BRIEF –
From the records below, copy each line that has the word "This" in it.

(Extracted records)
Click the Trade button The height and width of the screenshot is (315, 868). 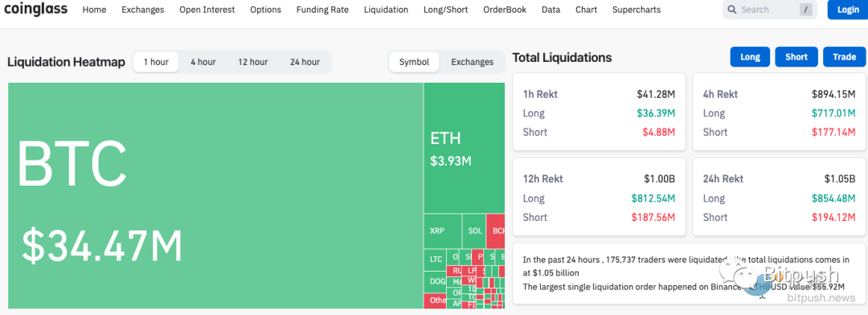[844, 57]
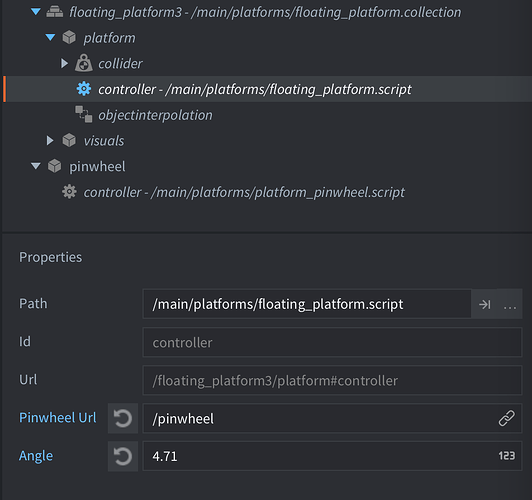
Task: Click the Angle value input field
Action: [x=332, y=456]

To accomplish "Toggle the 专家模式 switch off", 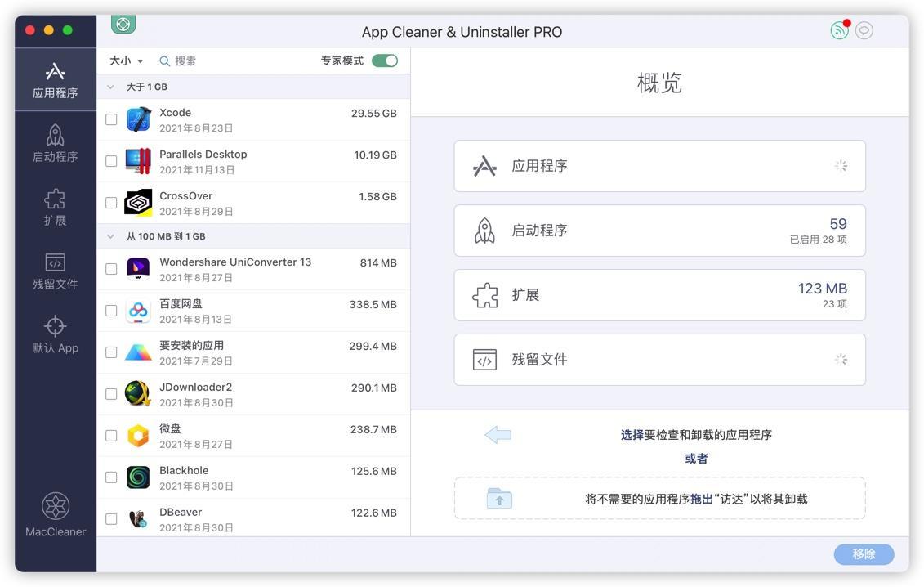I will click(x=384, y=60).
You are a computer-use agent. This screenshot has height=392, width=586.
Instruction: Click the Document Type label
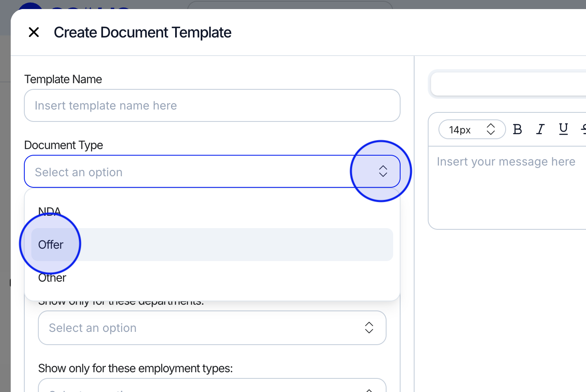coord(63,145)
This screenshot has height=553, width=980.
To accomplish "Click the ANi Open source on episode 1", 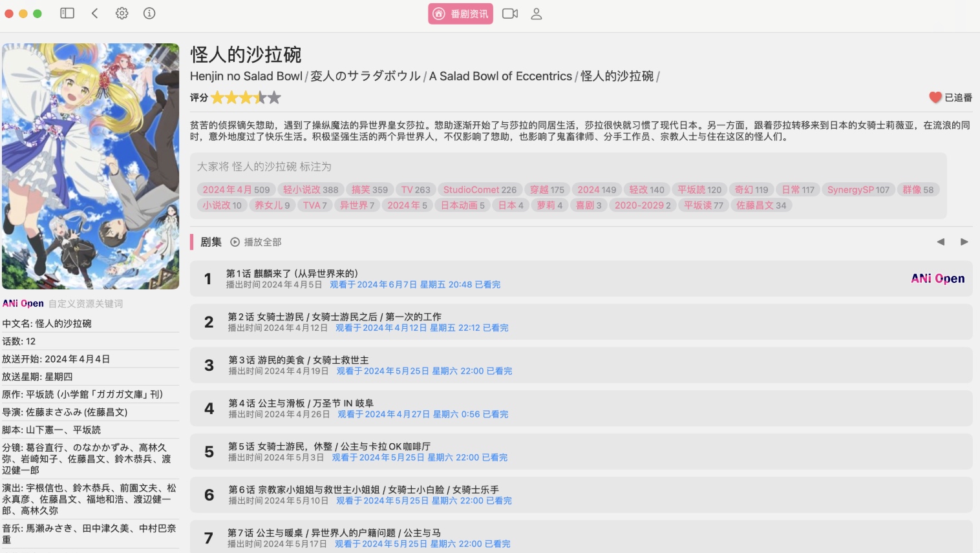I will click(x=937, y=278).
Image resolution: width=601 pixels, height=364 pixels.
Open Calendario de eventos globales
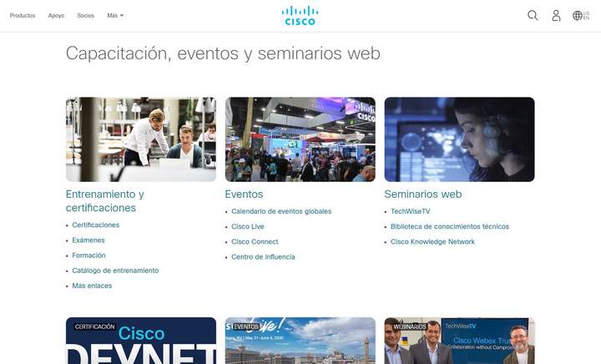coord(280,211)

PROBLEM SOLUTION –
You are a computer-use agent. This screenshot has height=392, width=586.
This screenshot has height=553, width=980.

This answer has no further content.